Goal: In the graph-counting text, why is C(S=N-1|N) equal to 0?

Document section:
################

Before looking at the probabilities, let us look at a similar problem in combinatorics, i.e. given the rules of the graphs and N nodes, how many graphs can be attained when the largest connected component is S.

Notation

For the rest on this answer I will use the following notation:

C(S=s|N) notes the total count of possible graphs with N nodes and N edges as defined in the question with the largest connects component is S=s.

Examples:

  1. C(S=2|2) = 1
  2. C(S=2|3) = 0
  3. C(S=3|3) = 8

T(s) notes the number of graphs with s nodes and s edges as defined in the question where all nodes are connected. T(s) = C(S=s|s).

Examples

  1. T(2) = 1
  2. T(3) = 8

Key observations

Some key observation to lay out the stages of the solution:

  1. C(S=N-1|N) = 0 since the last node must be connected to itself. This is however not a legal graph and therefore the count for this case is 0
  2. C(S=2|N) is different than 0 only for even values of N. If N is odd, there has to be a node connected to itself and again, this is illegal.
  3. C(S=2|N) = (N choose 2) * C(S=2|N-2). This also correlates with 2. Since this recursion will eventually reach C(S=2|1) =0 and the entire expression will be 0 for odd N values.
  4. Expanding 3. to a slightly more general case we can get C(S=2|N) = (N choose 2) * T(2) * C(S=2|N-2) since T(2) = 1 this holds.
  5. Expanding 4. for a general case we get C(S=s|N) = (N choose s) * T(s) * [C(S=2|N-s) + C(S=3|N-s) + ... + C(S=s|N-s)]

Note that these expressions include double counts, we will get to that later.

This means that we found a recursive pattern to compute the number of graph (up to double counts), all we need is a method to compute T(s).

Computing T(s)

For a N nodes N edges graph as defined in the question, T(N) can be computed via three components:

  1. (N choose N-1) * T(N-1) * (N-1): The fully connected structure has a N-1 connected graph and the new node is connected to either of the N-1 nodes creating a N connected graph. This section contains double counts.
  2. Number of graphs creating a cycle the size of N which is (N-1)!

################

Extracted records:
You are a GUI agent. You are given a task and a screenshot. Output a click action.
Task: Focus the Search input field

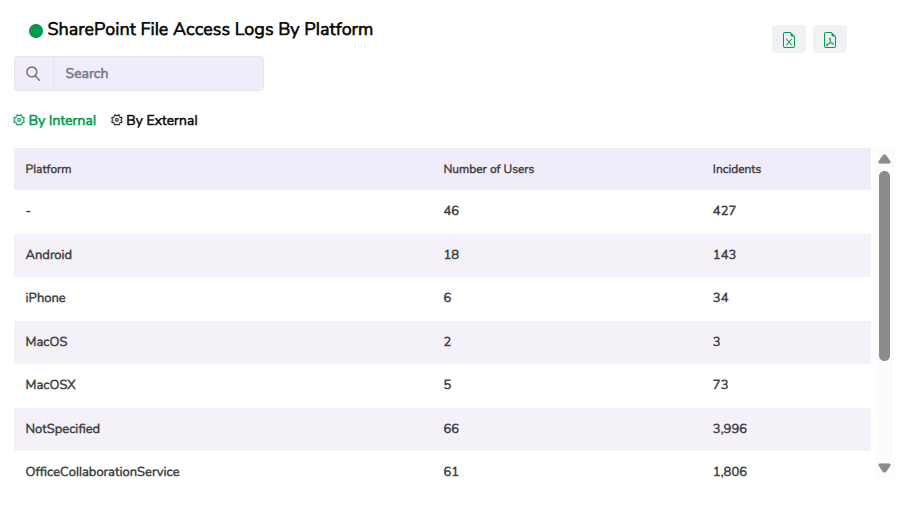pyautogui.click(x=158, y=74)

################

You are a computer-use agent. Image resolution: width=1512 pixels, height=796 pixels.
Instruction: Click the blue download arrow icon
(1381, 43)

################

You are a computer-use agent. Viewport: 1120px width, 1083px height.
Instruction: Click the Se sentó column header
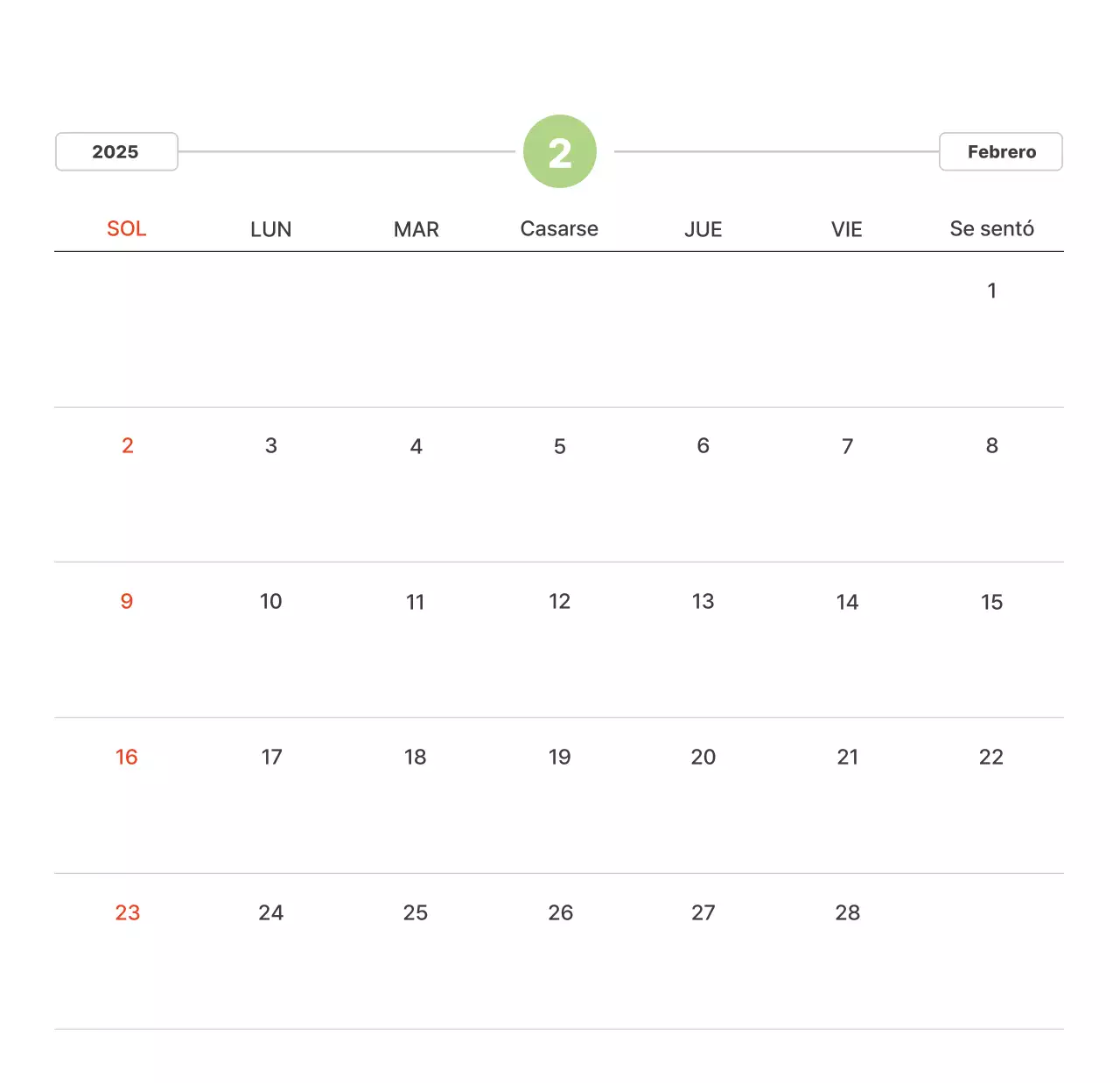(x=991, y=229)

################

Response to the task: The last node would have to be connected to itself, which is not a legal graph.